We sink into our red booth, and an elderly Mexican waiter is quickly hovering with his order pad, but Johansson is still distracted. She’s turning her head from side to side, in need of a reaction. “What do you think? It’s not long enough, is it? I want it really, really long. You should have seen the haircut I had before—a seveeeere mullet.” She rummages through her bag and produces a photo of herself ripped out of a magazine. Severe is the only word for it. “It used to be really short at the front, like Ziggy Stardust,” she says, examining the picture wistfully. “I was rocking it for a while. But this is taking so long to grow out.” She puts her cap back on and turns to the waiter. “Tea? Regular tea?”
As he leaves, he double-takes and grins—he knows that girl from somewhere. Which is one way of measuring Johansson’s current state of celebrity. She’s not yet Cameron or Julia; indeed, you might still miss her altogether on the street. But then she’s less of a star than a real actress. At 19 years old, she’s already a genuine master of her craft who earned not one but two Best Actress nominations at the Golden Globes—as a cool, if confused, young wife in Lost in Translation and an equally convincing seventeenth-century servant in Girl With a Pearl Earring. Today, newly blonded, she looks like a young Rosanna Arquette in her beige Tod’s boots, a cashmere hoodie, and tight blue jeans.
And to think she was supposed to be studying film in icy Purchase this year rather than having lunch in Los Angeles. She won’t be going back now. “I don’t miss school,” she says with a shrug. “It’s for some people and not for others.” It seems like the right decision, as 2004 is shaping up to be as busy as 2003, with the SAT-heist comedy The Perfect Score currently in theaters and A Love Song for Bobby Long out this fall, in which Johansson’s character returns from her estranged mother’s funeral in New Orleans only to find a drunken, lecherous John Travolta living in her Florida trailer home. Next month, she’s shooting Synergy, by the Weitz brothers, in which she plays the tennis-pro daughter of a sports-magazine editor (Dennis Quaid) who ends up dating his 25-year-old boss (Topher Grace). And she also wants “to direct something, really soon. I’m just so busy right now. I want to write something, too.”

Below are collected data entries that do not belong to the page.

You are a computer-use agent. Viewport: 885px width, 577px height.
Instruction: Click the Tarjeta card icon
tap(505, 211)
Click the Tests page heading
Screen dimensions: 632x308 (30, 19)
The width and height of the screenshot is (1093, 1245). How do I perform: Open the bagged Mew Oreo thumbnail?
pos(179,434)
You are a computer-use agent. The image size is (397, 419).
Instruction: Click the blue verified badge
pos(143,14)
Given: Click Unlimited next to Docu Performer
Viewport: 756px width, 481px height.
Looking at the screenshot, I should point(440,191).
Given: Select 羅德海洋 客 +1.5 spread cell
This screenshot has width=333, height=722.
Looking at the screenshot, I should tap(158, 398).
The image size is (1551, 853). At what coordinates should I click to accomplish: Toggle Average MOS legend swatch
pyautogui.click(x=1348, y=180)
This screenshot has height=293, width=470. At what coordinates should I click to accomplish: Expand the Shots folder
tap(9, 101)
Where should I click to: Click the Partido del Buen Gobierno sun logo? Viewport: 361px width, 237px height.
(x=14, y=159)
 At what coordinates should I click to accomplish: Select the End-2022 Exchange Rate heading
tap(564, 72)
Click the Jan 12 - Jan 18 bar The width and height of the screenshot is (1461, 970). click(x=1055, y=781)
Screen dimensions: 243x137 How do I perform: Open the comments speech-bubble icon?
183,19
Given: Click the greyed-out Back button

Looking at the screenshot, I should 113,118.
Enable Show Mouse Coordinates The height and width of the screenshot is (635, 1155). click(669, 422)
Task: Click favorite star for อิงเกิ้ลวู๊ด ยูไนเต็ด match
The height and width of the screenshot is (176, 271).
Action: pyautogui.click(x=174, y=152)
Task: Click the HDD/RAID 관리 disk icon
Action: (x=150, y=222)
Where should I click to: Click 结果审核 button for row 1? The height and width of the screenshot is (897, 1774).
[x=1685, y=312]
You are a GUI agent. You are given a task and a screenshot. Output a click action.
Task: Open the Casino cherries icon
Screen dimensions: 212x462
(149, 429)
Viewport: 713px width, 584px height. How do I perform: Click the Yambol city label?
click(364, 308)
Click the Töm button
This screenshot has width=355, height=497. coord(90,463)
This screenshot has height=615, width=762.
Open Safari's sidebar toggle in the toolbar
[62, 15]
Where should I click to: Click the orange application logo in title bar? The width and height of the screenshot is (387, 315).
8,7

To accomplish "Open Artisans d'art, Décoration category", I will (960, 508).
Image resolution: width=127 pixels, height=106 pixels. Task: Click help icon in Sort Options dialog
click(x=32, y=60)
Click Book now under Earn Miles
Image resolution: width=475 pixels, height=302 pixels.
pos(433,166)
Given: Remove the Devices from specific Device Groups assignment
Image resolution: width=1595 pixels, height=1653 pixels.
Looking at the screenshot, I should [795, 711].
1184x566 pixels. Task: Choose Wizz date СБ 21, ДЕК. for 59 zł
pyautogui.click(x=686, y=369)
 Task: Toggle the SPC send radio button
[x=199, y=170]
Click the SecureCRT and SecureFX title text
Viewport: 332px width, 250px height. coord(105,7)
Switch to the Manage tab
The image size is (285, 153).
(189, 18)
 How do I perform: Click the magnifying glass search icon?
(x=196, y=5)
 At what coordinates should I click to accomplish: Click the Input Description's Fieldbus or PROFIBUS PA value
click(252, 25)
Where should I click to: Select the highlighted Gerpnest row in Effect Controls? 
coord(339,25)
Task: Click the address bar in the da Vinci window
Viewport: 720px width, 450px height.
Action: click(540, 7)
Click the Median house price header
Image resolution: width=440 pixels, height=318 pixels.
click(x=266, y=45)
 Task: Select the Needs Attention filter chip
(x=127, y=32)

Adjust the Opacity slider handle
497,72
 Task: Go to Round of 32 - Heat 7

In actress years, Johansson is actually a veteran, having started her career at 8 in a stage play alongside Ethan Hawke. She now has eighteen movies under her belt, and Robert Redford, who gave Johansson her breakout role in The Horse Whisperer, has said that she was “13 going on 30.” Sofia Coppola, who directed Lost in Translation, said, “There’s something deep about her. She makes you feel like she has been around the world.”
In actress years, Johansson’s a veteran. Robert Redford once said she was “13 going on 30.”
Part of her old-soulness is her uncanny chemistry with older men, at least onscreen (in life, she is single and dating, having already had—why does this not surprise us?—two long-term relationships). She has acted opposite Sean Connery (Just Cause) and Billy Bob Thornton (The Man Who Wasn’t There). In Lost in Translation, she and Bill Murray have a very adult quasi-affair, even when they’re running around Tokyo like jet-lagged kids in a video arcade. Their relationship hinges on a mutual understanding about the difficulties of relationships, and it’s hard to imagine another young actress who could live up to her part of it. In Girl With a Pearl Earring, she plays muse to Colin Firth’s Vermeer—a role in which she scarcely speaks at all. “It was emotionally draining, but not difficult,” she says. “It’s much easier to let the emotions play across your face than to have to fumble around with silly dialogue.”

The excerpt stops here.